今でこそ、「ベジポタ」という言葉がラーメン好きの間ではポピュラーになっていますが、このお店無くして「ベジポタ」という言葉は生まれませんでした。
「ベジポタ」とは「ベジタブルポタージュ」の略で、ジャガイモ・タマネギ・ニンジンなど数種類の野菜を用いた濃厚なペーストを、動物系白湯スープや豚骨魚介と合わせたスープの事。
考案した店長さんは、日本全国で色々なものを食べ歩き、日本そば店で食べた「とろろそば」からアイディアが生まれ、「えん寺」のつけ麺として具現化され、評論家の石山勇人さんによって「ベジポタ」と名付けられ、世に広まっていきました。
古くは、「天下一品」こそが「ベジポタ」の元祖では無いかとも言われますが、「ベジポタ」ならではの特徴を強く打ち出して世に広めたパイオニアは間違いなくこの「えん寺」です。
「えん寺」は、野方の「つけ麺 花みずき」の姉妹店として、2008年10月23日に東高円寺でオープンしました。

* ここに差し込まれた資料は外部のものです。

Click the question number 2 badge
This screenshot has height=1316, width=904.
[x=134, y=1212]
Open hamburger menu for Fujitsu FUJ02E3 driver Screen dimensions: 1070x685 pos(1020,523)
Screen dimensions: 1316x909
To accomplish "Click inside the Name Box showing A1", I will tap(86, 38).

2000年代中盤から濃厚魚介豚骨つけ麺が注目を集め、2006年から2008年にかけては「とみ田」「風雲児」「六厘舎」などがオープンした事によって爆発的なブームとなりましたが、その中でも他の濃厚魚介豚骨とは違った「ベジポタつけ麺」を作り出したこの「えん寺」も歴史に名を残すべき名店だと思います。

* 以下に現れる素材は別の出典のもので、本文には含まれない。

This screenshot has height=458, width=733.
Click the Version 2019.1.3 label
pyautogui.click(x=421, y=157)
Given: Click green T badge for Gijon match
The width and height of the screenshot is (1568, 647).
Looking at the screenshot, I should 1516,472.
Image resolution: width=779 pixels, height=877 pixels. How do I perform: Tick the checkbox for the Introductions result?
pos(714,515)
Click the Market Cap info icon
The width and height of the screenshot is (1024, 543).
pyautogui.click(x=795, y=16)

2010年2月22日には、現在「総本店」となっている吉祥寺店がオープン!
その後、2010年9月2日には中野に「二代目えん寺」、2011年2月18日には姉妹店となる渋谷の「道玄坂マンモス」、2013年4月5日に「つけ麺 えん寺 池袋店」がオープンし、現在は相模原の「夜鳴き軒」も手掛けるようになりました。

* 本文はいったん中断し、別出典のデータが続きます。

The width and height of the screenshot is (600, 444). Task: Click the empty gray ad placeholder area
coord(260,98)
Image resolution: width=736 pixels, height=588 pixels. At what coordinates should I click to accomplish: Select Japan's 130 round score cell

メニューは、「ベジポタつけ麺」と「ベジポタ辛つけ麺」の二本立てで、他は「味玉」や「肉入り」といったトッピングがあるのみという何とも潔いシンプルな構成。
特に限定をやったり味を変えたりする事無く、つけ麺専門として長い年月いつもこれだけ行列を作っているのは凄い事だと思います。
数種の野菜をペースト状にして豚骨魚介スープに溶かし込んだつけ汁は、トロンとした高い粘度を持ち、キメ細やかでポッテリした特徴的な口当たり。粘度の高さに比例する濃厚さを持ち甘味も強く感じられますが、油っこい重さやしつこさを一切感じさせない「ベジポタ」ならではの後味のスッキリさで病みつきになる味わい!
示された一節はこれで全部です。